### Texte

+++++

Félix Tshisekedi veut à tout prix reprendre langue avec son ancien allié. Le Président congolais est confronté à un grave dilemme. L’Union Sacrée, fruit de son divorce avec son prédécesseur accuse de sérieux signes de faiblesse. Les responsables de son parti UDPS renâclent à céder la main aux leaders d’un rassemblement hétéroclites composés d’opportunistes et de recrues de la dernière heure. L’impossibilité à faire cohabiter son ancien directeur du Cabinet Vital Kamerhe et l’actuel président du Sénat Modeste Bahati, constitue une hypothèque sérieuse. A l’Ouest, l’ancien chef de guerre Bemba n’a plus l’aura de son passé. A l’Equateur, les jeunes Turcs Guy Loando et Jean-Lucien Bussa se partagent les faveurs de Félix Tshisekedi. Et du côté de l’opposition, José Makila qui conserve une cote de popularité intacte auprès des Ngbaka.

Voyageur clandestin
C’est donc sans crier gare et sans la moindre annonce de la presse présidentielle congolaise que le Chef de l’Etat congolais s’est envolé en toute discrétion pour Lomé afin d’y rencontrer son homologue Faure Eyadema. Parti à 22 heures de Ndjili, le Chef de l’Etat congolais est rentré à 4h05 le matin même. Deux heures d’entretien en tête-à-tête au cours desquels le fils d’Etienne Tshisekedi a fait part au fils de Yassingbe de sa volonté de reprendre langue avec Joseph Kabila.
Au cours de son échange avec le président togolais, Félix Tshisekedi l’a convaincu de lui prêter main forte et de dépêcher à Kinshasa le ministre togolais préféré de Joseph Kabila, Gilbert Bawara. Ce dernier est un conseiller écouté et dispose de l’estime de l’ancien président congolais. Il a également l’oreille à Bruxelles de Louis et Charles Michel, le président du Conseil européen. Pendant la nuit, les deux Chefs d’Etat ont convenu que Gilbert Bawara se chargerait de porter le message de Félix Tshisekedi. Depuis plusieurs mois, le sénateur à vie Kabila refuse en effet de parler à son successeur.
La réponse sans fard du gentleman farmer
Flanqué du Conseiller Spécial du Chef de l’Etat congolais, Gilbert Bawara a donc été reçu mercredi dernier à Kinshasa par Joseph Kabila. “Félix Tshisekedi regrette les malentendus qui ont conduit à ce qui s’est passé il y a deux ans”, a affirmé le ministre togolais, en utilisant les éléments de langage choisis par le Chef de l’Etat, à son ami Kabila en ajoutant : “il veut y mettre un terme et vous propose de reprendre la Primature et la Présidence de l’Assemblée Nationale. En échange, vous vous entendriez sur la tenue des prochaines élections et vous lui laisseriez le Sénat”. L’offre de Félix Tshisekedi a donc été posée de manière claire sur la table.

+++++

### Objectif 1
D'après le texte, à quelle heure le président congolais est-il revenu de Lomé ?
### Objectif 2
Résumez le texte en deux phrases.
Les données qui suivent proviennent d'une autre source.

### Données fournies
+++++

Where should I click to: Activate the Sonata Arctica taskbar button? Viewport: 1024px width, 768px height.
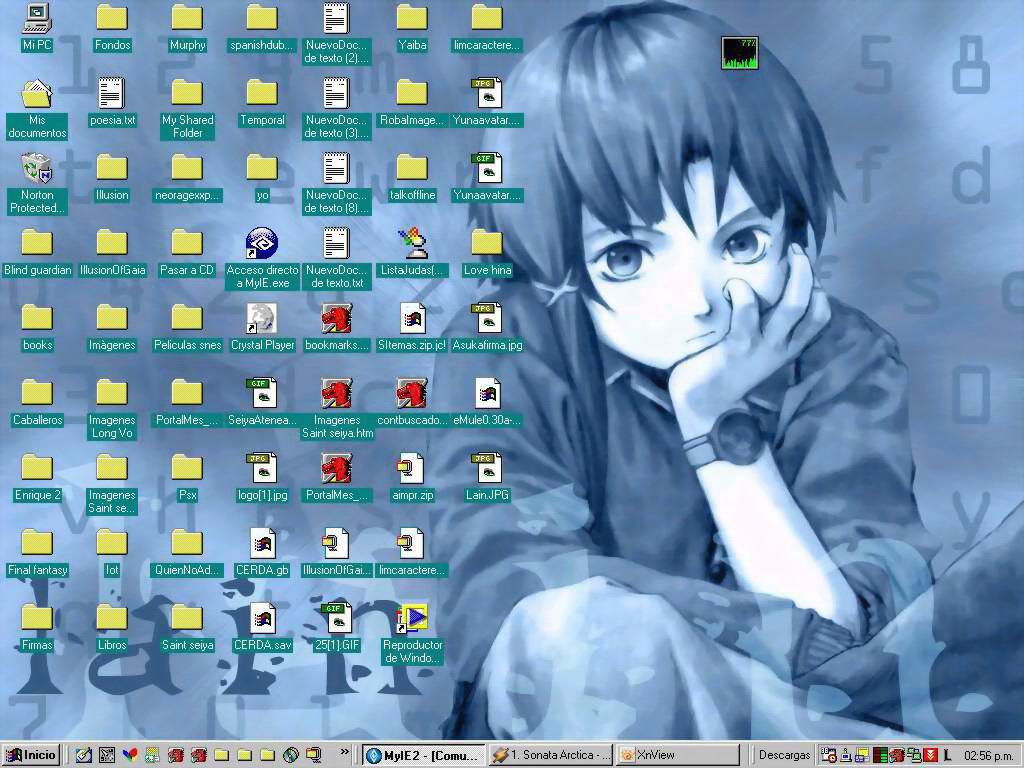pyautogui.click(x=550, y=755)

+++++

### Solution complète 1
Il est rentré à 4h05 le matin même.

### Solution complète 2
Face aux signes de faiblesse de l'Union Sacrée, Félix Tshisekedi s'est rendu discrètement à Lomé et a convaincu le président togolais Faure Eyadema d'envoyer à Kinshasa le ministre Gilbert Bawara, estimé de Joseph Kabila. Reçu par Joseph Kabila, Gilbert Bawara lui a transmis l'offre de Félix Tshisekedi : reprendre la Primature et la présidence de l'Assemblée nationale en échange d'une entente sur les prochaines élections et en lui laissant le Sénat.